Early-Stage Luminal B-like Breast Cancer Exhibits a More Immunosuppressive Tumor Microenvironment than Luminal A-like Breast Cancer.

Abstract

Background: Breast cancer is a heterogeneous malignant disease with a varying prognosis and is classified into four molecular subtypes. It remains one of the most prevalent cancers globally, with the tumor microenvironment playing a critical role in disease progression and patient outcomes.

Methods: This study evaluated tumor samples from 40 female patients with luminal A and B breast cancer, utilizing flow cytometry to phenotypically characterize the immune cells and tumor cells present within the tumor tissue.
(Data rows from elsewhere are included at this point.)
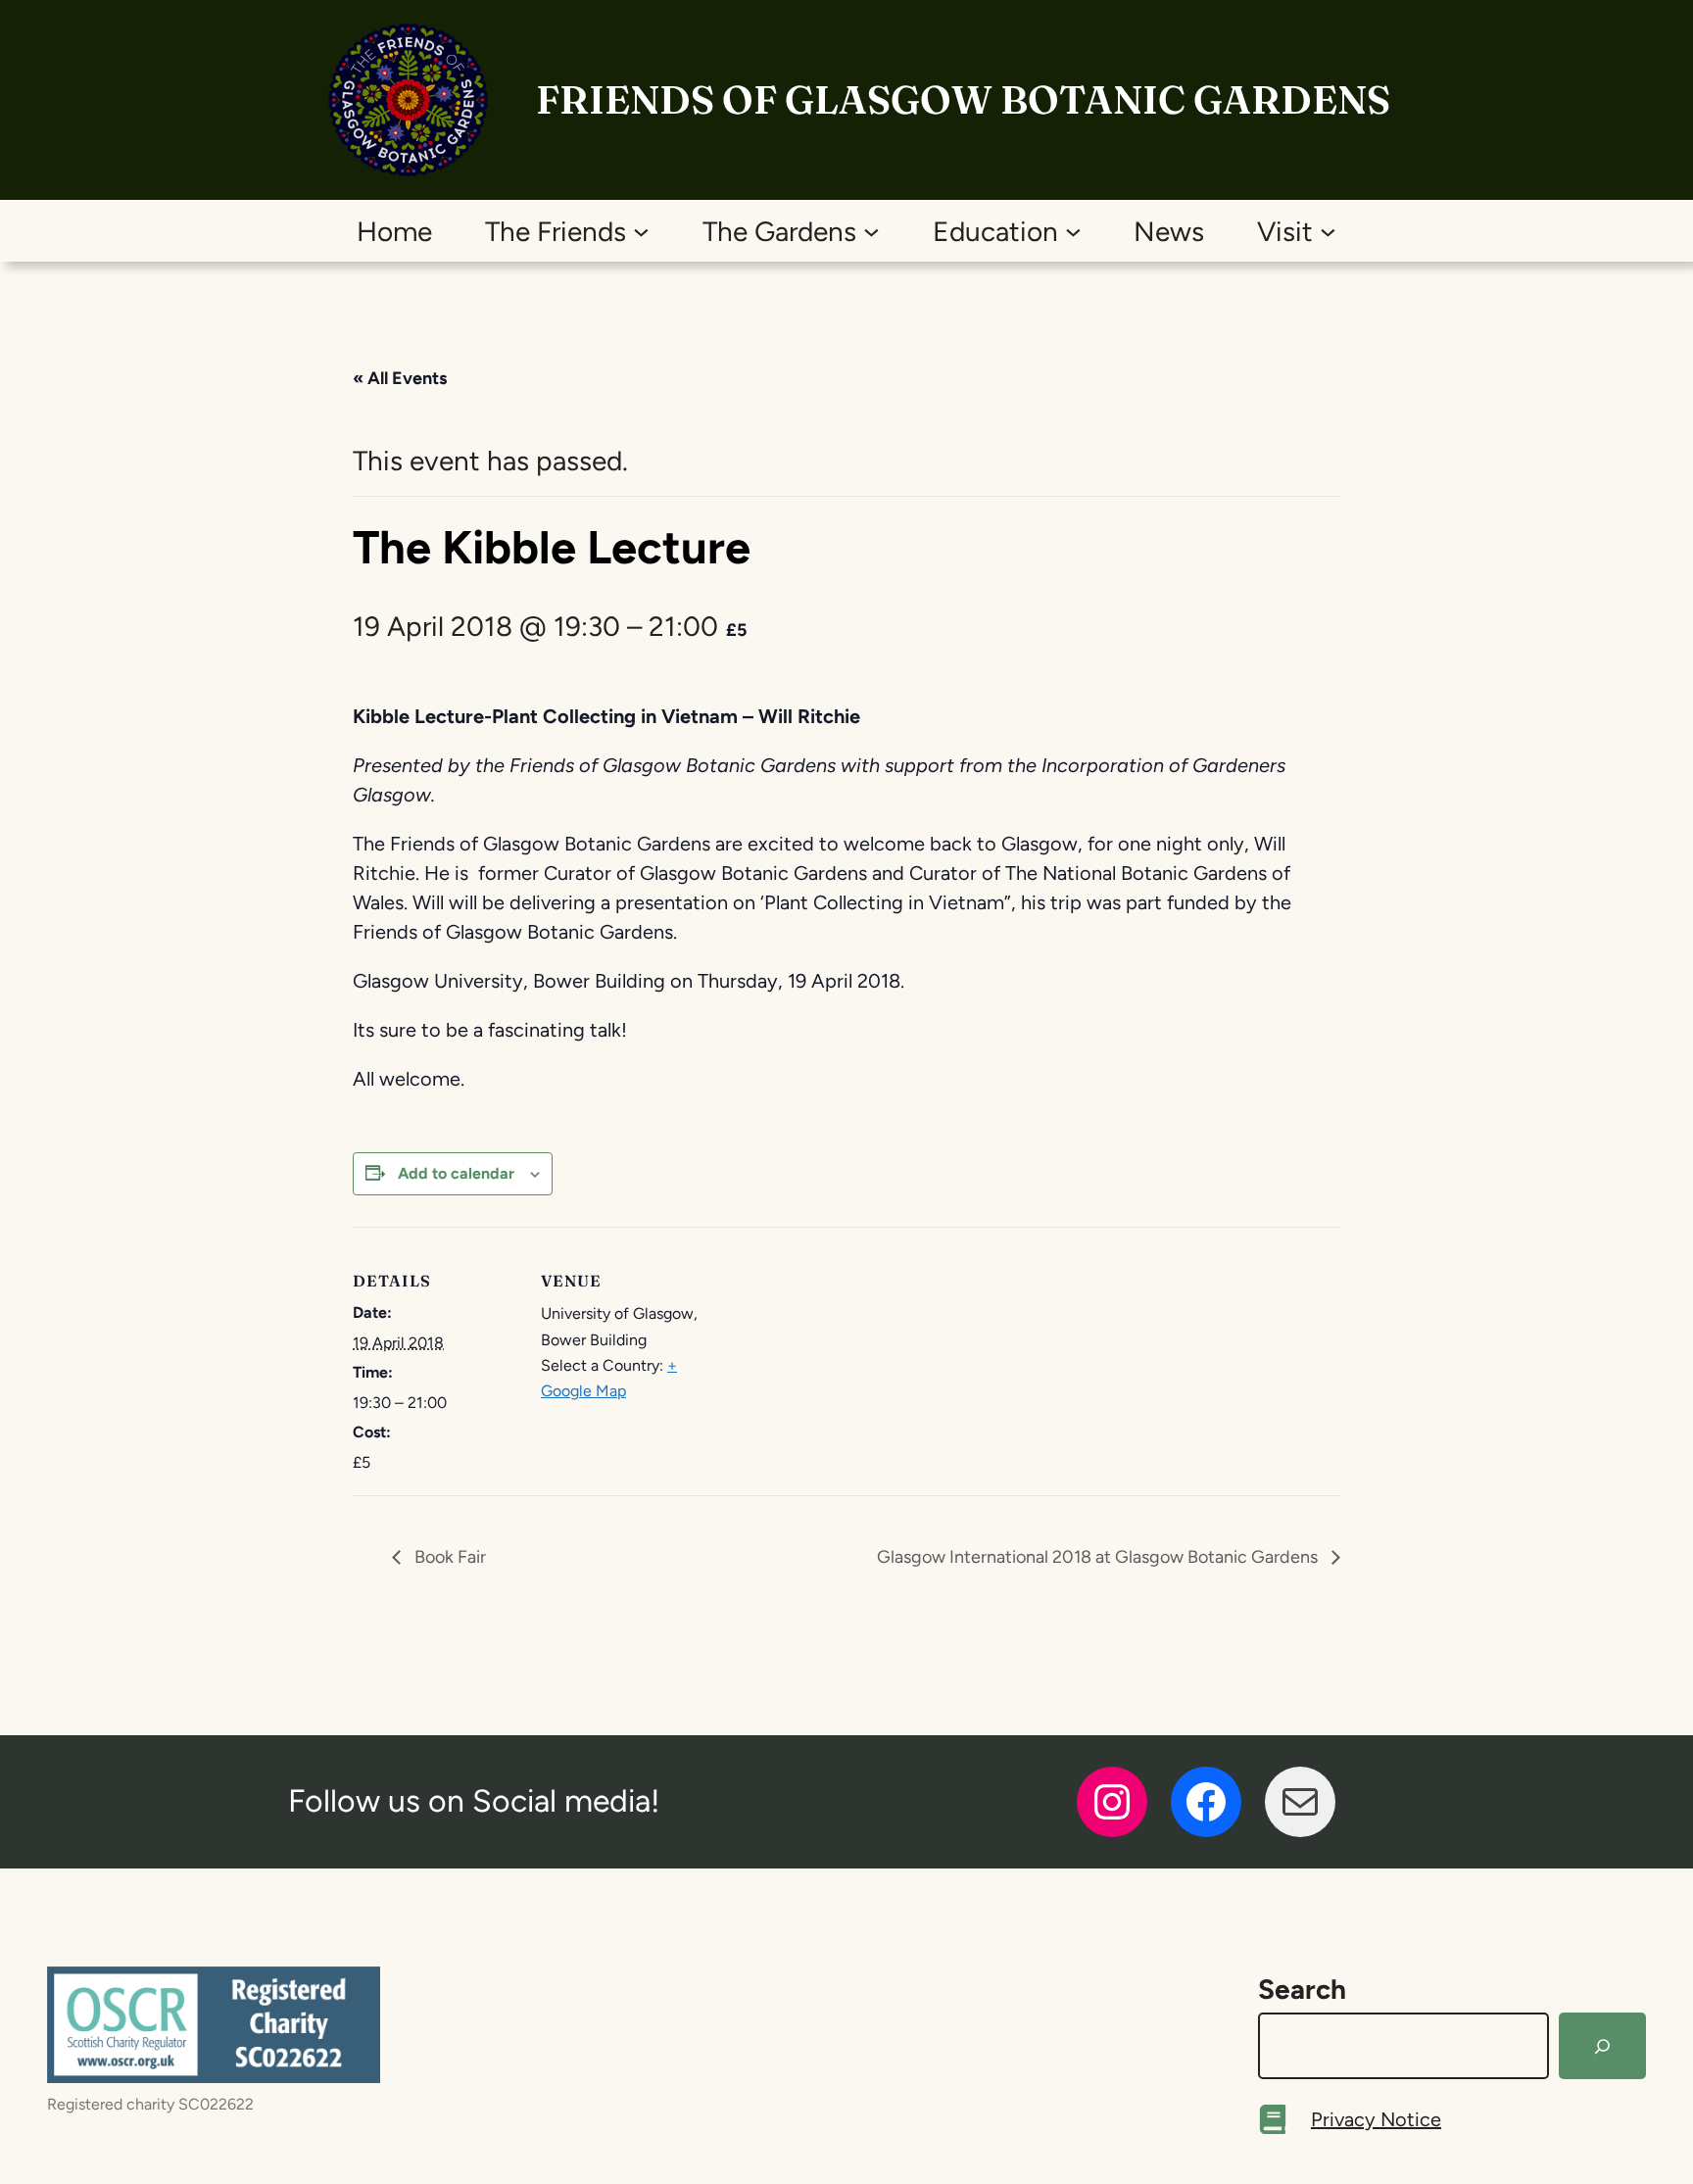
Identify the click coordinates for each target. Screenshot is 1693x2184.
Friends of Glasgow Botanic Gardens (963, 99)
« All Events (400, 378)
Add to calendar (456, 1173)
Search (1302, 1989)
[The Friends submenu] (641, 230)
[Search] (1602, 2046)
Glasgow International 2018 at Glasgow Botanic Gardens (1099, 1557)
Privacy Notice (1376, 2119)
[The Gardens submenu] (871, 230)
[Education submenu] (1073, 230)
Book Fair (448, 1557)
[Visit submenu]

Results: The luminal B-like tumor samples exhibited increased infiltration of CD4⁺ cells, regulatory T cells (Tregs), and Th17 cells and decreased levels of NK cells, γδ T cells, Th1 cells, and follicular T cells, which is indicative of a more immunosuppressive tumor microenvironment.

Conclusions: These findings suggest that luminal B-like tumors have a microenvironment that is less supportive of effective anti-tumor immune responses compared to luminal A tumors. This study enhances the understanding of the immunological differences between luminal subtypes of breast cancer and identifies potential new therapeutic targets and biomarkers that could drive advancements in precision medicine for breast cancer management.